Amedei Chocolate Event Wrap-up

We had such a fun time at the Amedei event last week at Caputo’s. Mom was tasked to create a confection showcasing the nuances of Amedei chocolate. Naturally, we decided to create a Palet d’Or, which, when translated, means “golden puck.” No flavorings were added to the ganache, so it was chocolate and cream, which we then shelled in a pyramid-shaped mold and then topped with gold luster dust to add an extravagant twist. Mom made the chocolates the day before the event, and I’ve never tasted a smoother, creamier ganache than this one. It was truly divine and I couldn’t have been prouder.

In fact, the Italian rep from Amedei, Gabriele Bianchi, said that the chocolates were magnifico.

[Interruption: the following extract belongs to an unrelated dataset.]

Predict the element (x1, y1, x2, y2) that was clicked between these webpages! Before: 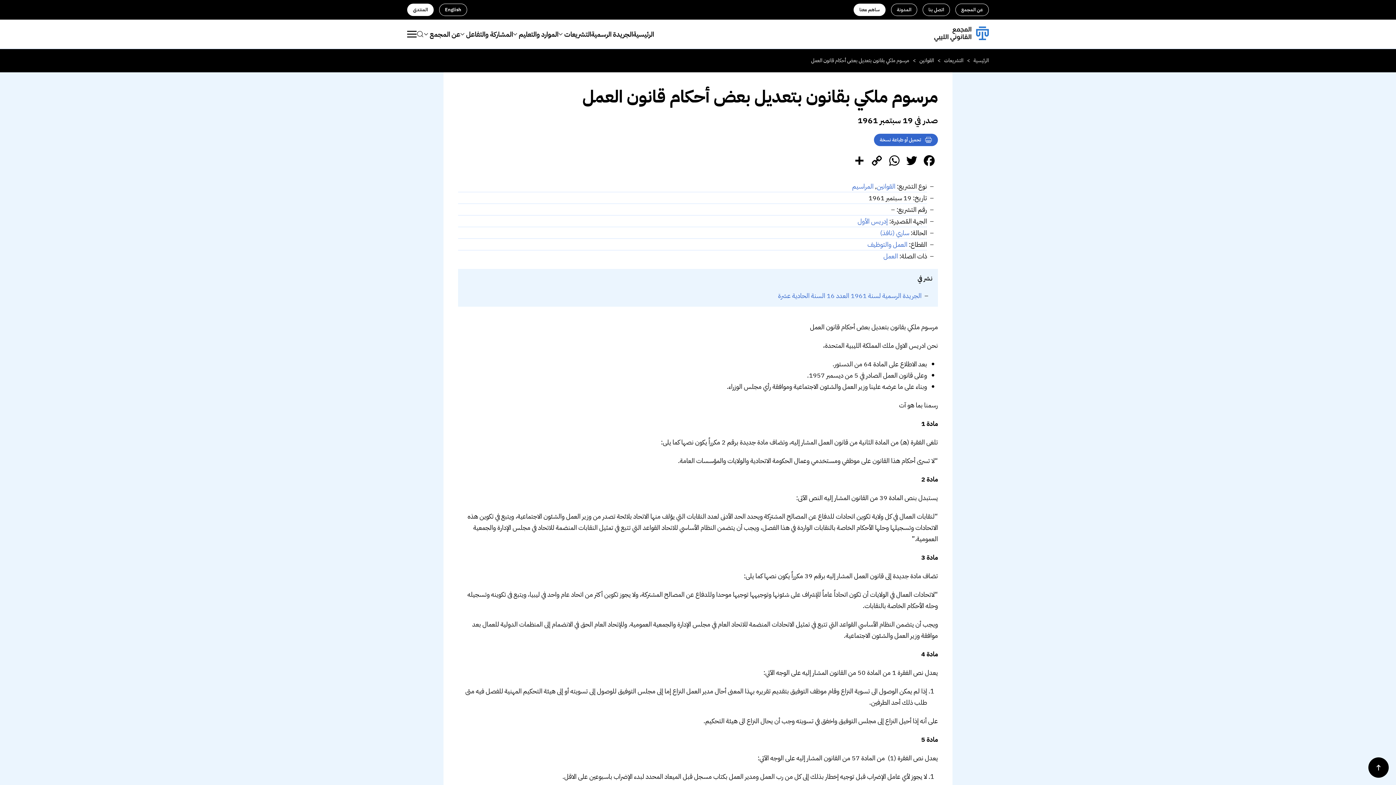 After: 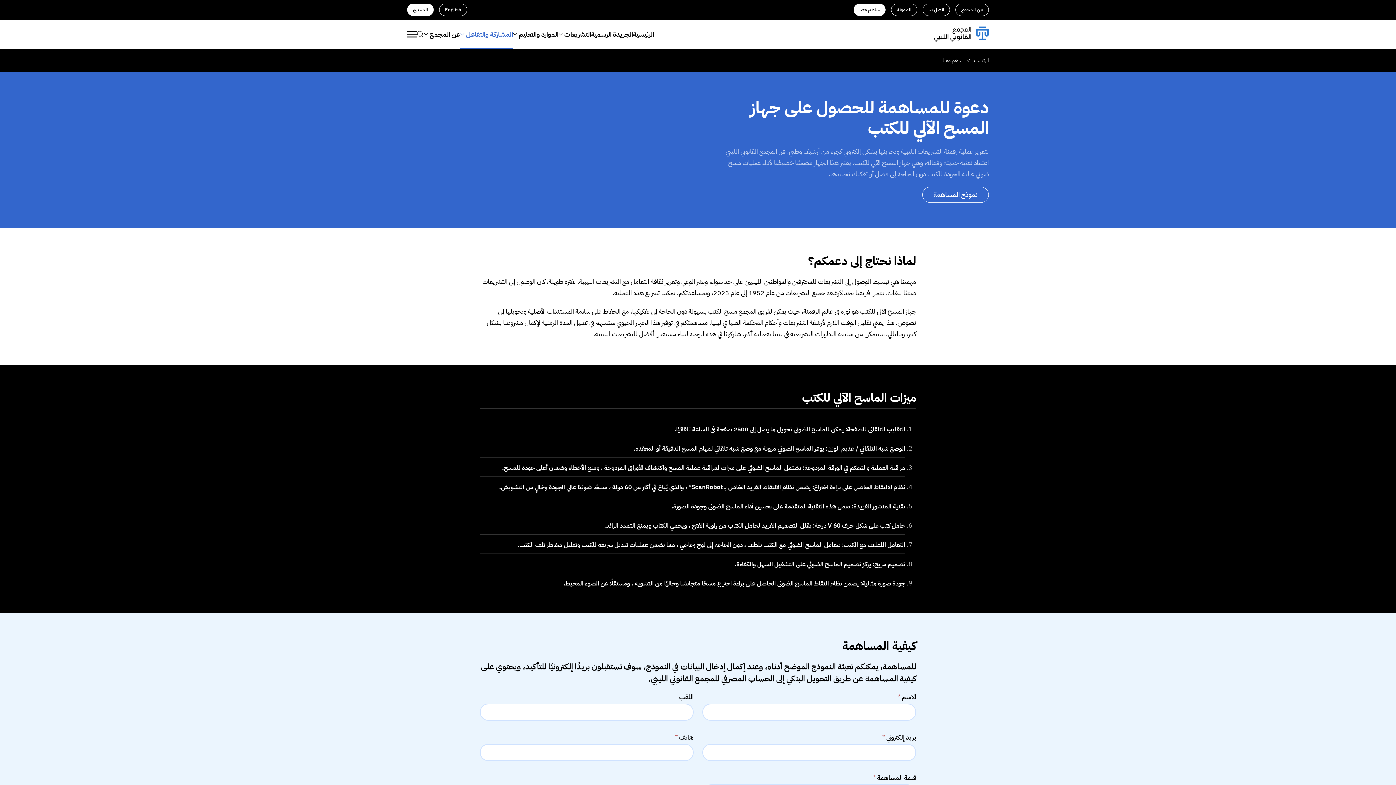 Action: label: ساهم معنا bbox: (853, 3, 885, 16)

It was so fun to be able to associate with some of the best chefs in Salt Lake. Lya Luna, Caputo’s pastry chef, treated us to an Amedei-filled Kouing Aman and a dark chocolate cake.

Viet Pham, of chef/co-owner of Forage, showcased his creative abilities by making a Berkshire lard Amedei truffle, which was topped with shaved house-cured speck, marjoram, and pink peppercorns. All of it delicately balanced on a skewer.

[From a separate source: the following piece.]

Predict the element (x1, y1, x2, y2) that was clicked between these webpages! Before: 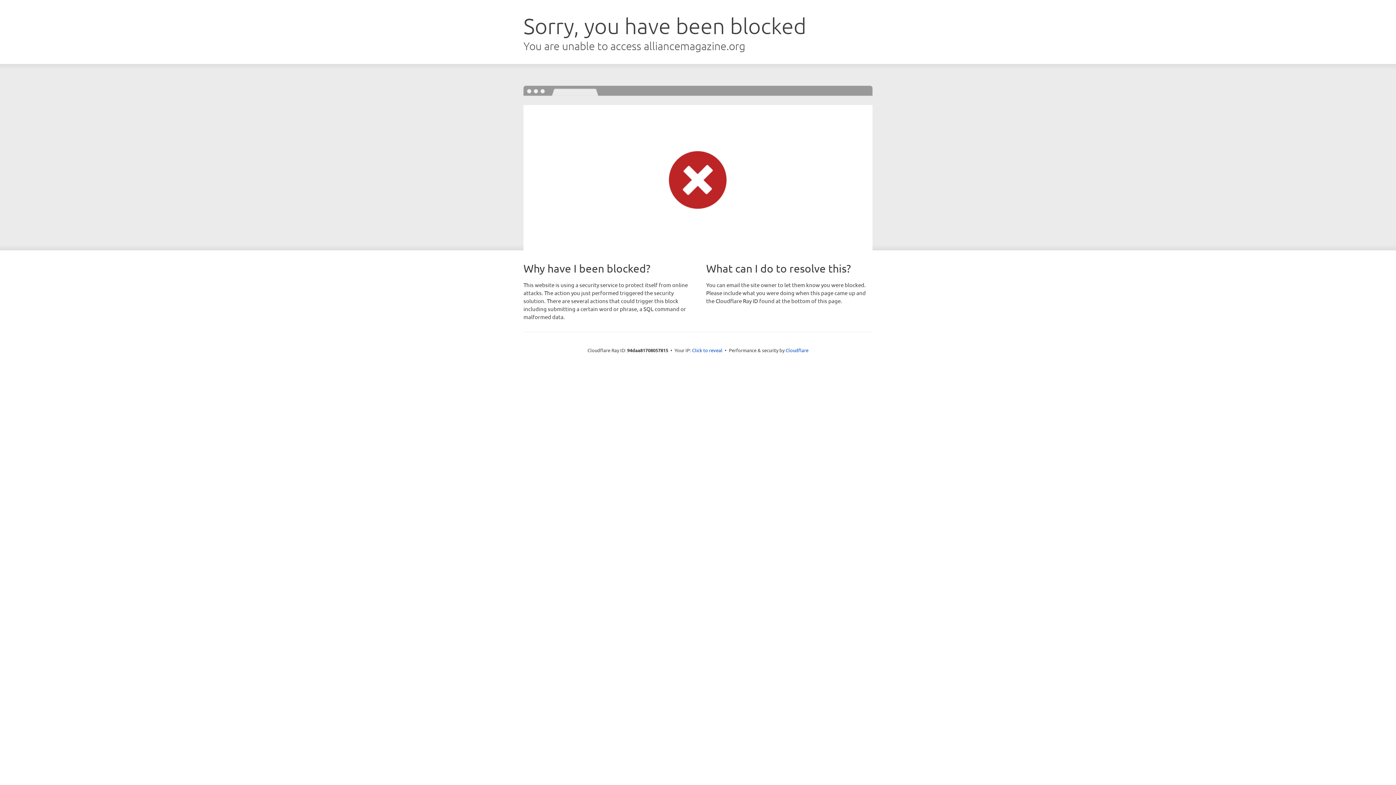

Letty Flatt of Deer Valley made delicious hot chocolates using Amedei. Roasted barley and chai were among the ingredients used. She also created the most delicious chocolate cookies.

Matt Harris from Heirloom Restaurant Group brought both his Southern charm and creativity to the event. His dish was basically a deconstructed molé. A dark chocolate truffle which was filled with porky chicharron goodness.

Romina Rasmussen, of Les Madeleines, brought the most decadent dessert of the evening: a Chuao verrine, which was a shot class with various layers of awesome: a chocolate cake bottom, then a ganache, then cremo, and topped with chocolate mousse.

Amber Billingsley, of Vinto, brought the gelato. And boy did she bring it. We got to taste a banana walnut with chocolate, a High West Whiskey straciatella with Amedei 9, and a Hazelnut with Toscano. Each one was perfection.

This was the inaugural chocolate festival, and I was blown away at the turnout. The entire deli was packed to the walls with chocolate lovers. Using world-class chocolate to bring a smile to all of their faces made it all the better.